Thanks a lot for your feedback!

Cheers :wink:

HT

Search the FBO extension spec for ‘GenerateMipmapEXT’ to generate the downsampled mipmaps.

Thanks Zbuffer. As for the way I render each step, is what I do correct? should I really render each stage to a separate FBO and then blend each into a multitextured final stage?

HT

Hi!
My first HDR + bloom implementation was based on mipmaps but I eventually quit that when I got to the point that GenerateMipmapEXT threw exception on ATI (all parameters and texture valid).
Here is what I do now:

  1. Render scene to texture

  2. Render this texture to 4 times smaller one - use pixel shader that computes average of 4 samples, and place each sample at center between 4 pixels - This way I downsize 1280x1024 to 320x256 in single pass.

  3. render this quarter texture into next texture performing horizontal blur - again using combination of pixel shader and native texture filtering to blur more samples as fast as possible

  4. render to yet another texture this time performing vertical blur

  5. Render to screen using that final texture and base texture.

By the way:
glBlendFunc(GL_ONE, GL_ZERO);
Why not just:
glDisable(GL_BLEND);

If you do not want textures to blend then disable blending.
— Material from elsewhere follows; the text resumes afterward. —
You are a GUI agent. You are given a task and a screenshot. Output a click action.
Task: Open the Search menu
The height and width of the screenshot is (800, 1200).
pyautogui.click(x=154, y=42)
Perhaps the driver will optimize it, but if not then you will have better performance when you disable blending if not used.

i havent done the mipmapping path, does it give acceptabler results, as good as doing the blur yourself?, ie pingponging horizontal + vertical blurs

the mipmap is not for the blur itself, only to downsample original image so blur is faster.

the mipmap is not for the blur itself
I’ve actually used mipmap for simple blur :wink:
Final color:
0.95level0 + 0.05level1 + 0.02*level2 …

You can imagine that it didn’t look to well.

only to downsample original image so blur is faster
To access downsampled image you have to specify texture LOD bias in the texture2D function in the shader - works fine on GeForce 7800, but on my GeForce 6600GT using:
texture2D( tex, coord, 0.0);
is noticeably slower than:
texture2D( tex, coord );

So I actually got a penalty for using mipmaps. Downsampling image yourself and then blurring it actually works faster if you do it right (4x4 -> 1x1 downsample in single pass).

Yet another reason for me to stop using mipmaps for fake blurring.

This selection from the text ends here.